Summary

  • Flinders is no longer looking to acquire Big North Graphite.
  • This is an unexpected development.
  • Shares seem to have found support, and remain undervalued given Woxna's potential.
 

Flinders Resources (OTCPK:FLNXF) just announced that it has terminated its agreement to acquire Big North Graphite (OTCPK:BNCIF) due to legal issues that couldn't be resolved. While this is a little disappointing, it is not a complete surprise given the multiple extensions that Flinders allowed itself in assessing the legal structure of El Tejon.

While the Big North deal had the potential to generate significant value for Flinders shareholders, the market clearly sees this as a bullish development. The stock has been weak ever since the deal was announced, and shares spiked upon today's news. This is likely due to the fact that shareholders will not be diluted and given that now management can focus all of its efforts on producing graphite at its flagship Woxna Project in Sweden.

As I argued in December, the recent sell-off is completely unjustified, considering the value of Woxna. This project is one of the few in the West that is actually producing graphite, and as I gathered in conversations with Big North CEO Blair Way, the company should be at the beginning stages of selling graphite, albeit in small amounts.

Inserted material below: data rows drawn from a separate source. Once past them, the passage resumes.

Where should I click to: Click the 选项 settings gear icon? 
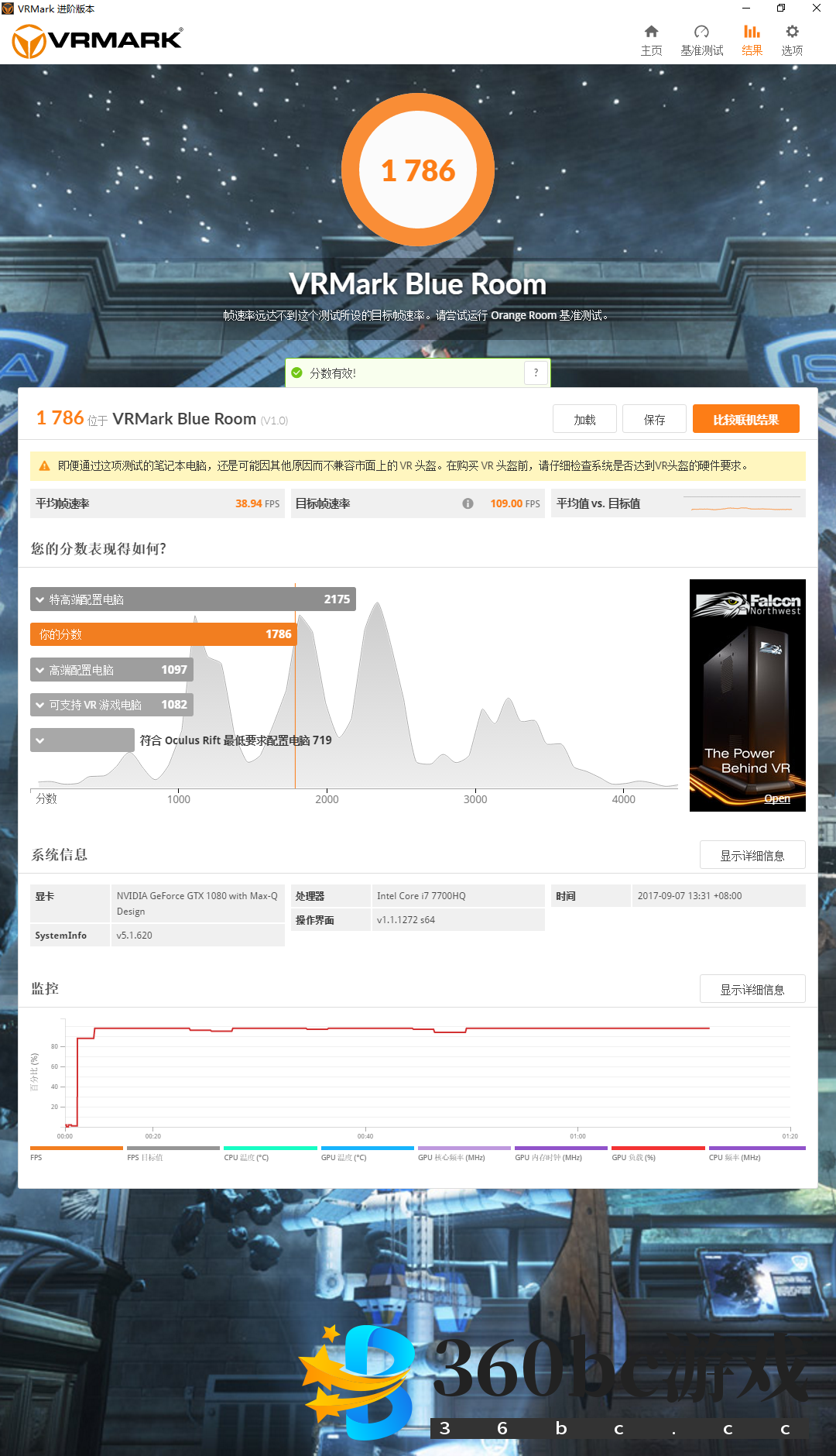coord(792,32)
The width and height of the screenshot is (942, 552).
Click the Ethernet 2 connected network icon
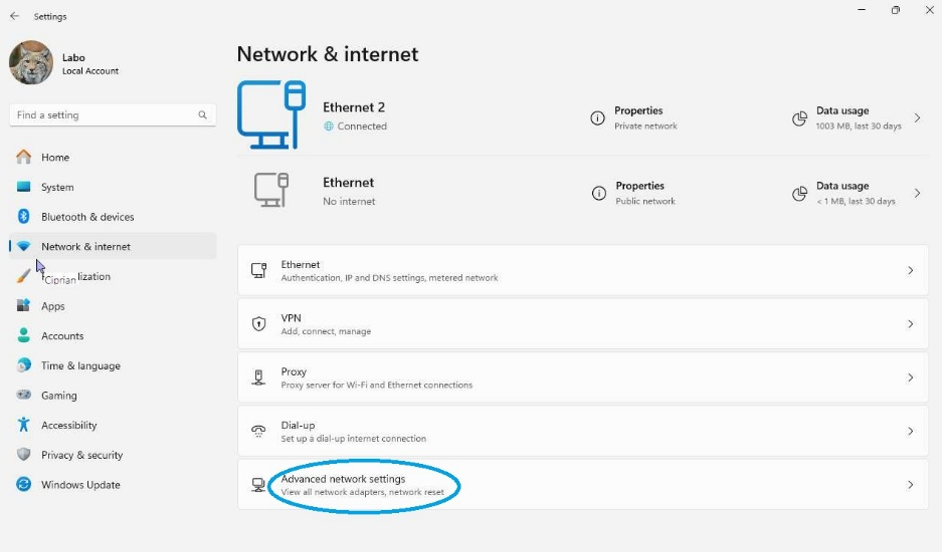[271, 114]
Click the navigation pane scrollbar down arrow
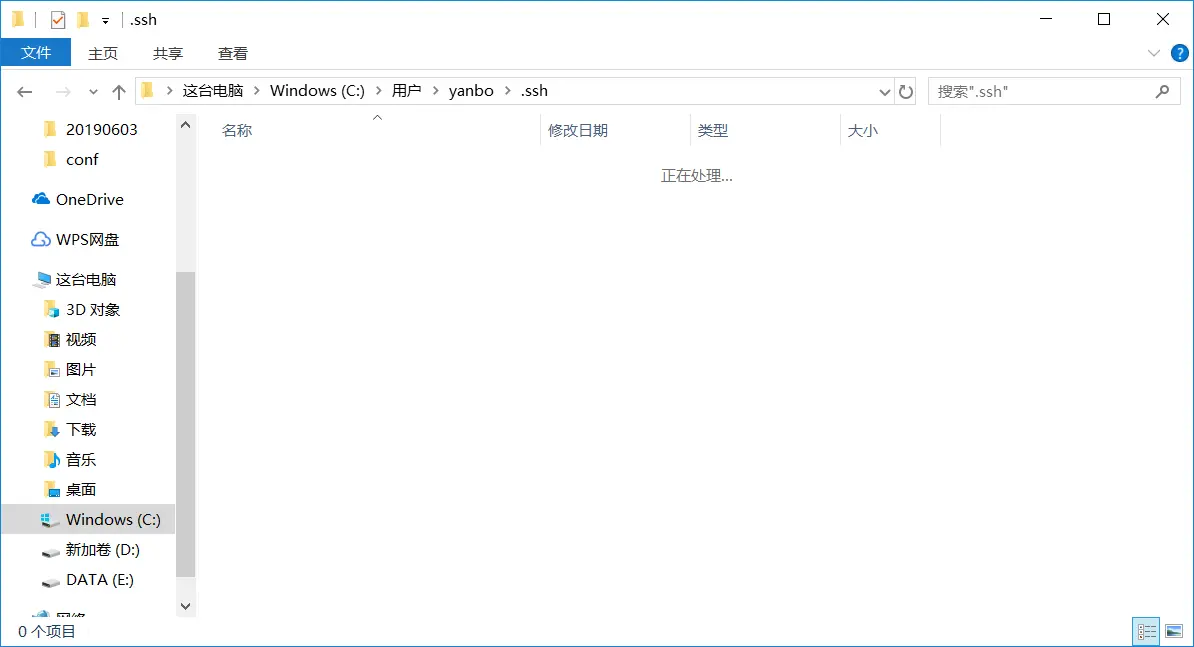The height and width of the screenshot is (647, 1194). (185, 605)
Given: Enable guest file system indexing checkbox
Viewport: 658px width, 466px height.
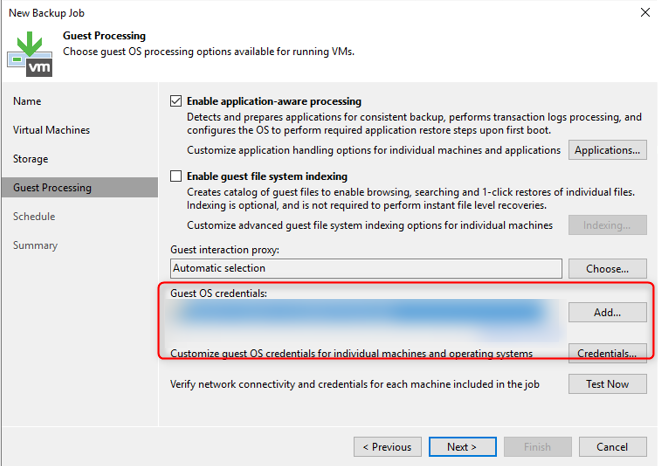Looking at the screenshot, I should pos(177,176).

Flinders' management is operating using very different assumptions from its peers: it believes that an emphasis on marketing and vertical integration in the graphite space makes sense only once you have a producing mine. The company's peers in Canada and Africa are signing pre-production offtake agreements and devoting energy towards producing value-added products such as spherical graphite and graphene. Flinders didn't start doing any of this until it began producing at its Woxna Project, and it now has a small tentative offtake agreement with a German alternative energy company, Thyssenkrupp (OTCPK:TYEKF). Views as to which strategy is preferable are differ radically in the graphite community.

With that being said, I think Flinders is one of the few graphite companies worth betting on, considering that it has gotten into production with minimal shareholder dilution. While having a second graphite mine would have been nice, I have no reason to believe that the recent announcement will have any serious impact on the company's long-term value, and I think it also opens the door for another acquisition in the near future.

Editor's Note: This article covers one or more stocks trading at less than $1 per share and/or with less than a $100 million market cap. Please be aware of the risks associated with these stocks.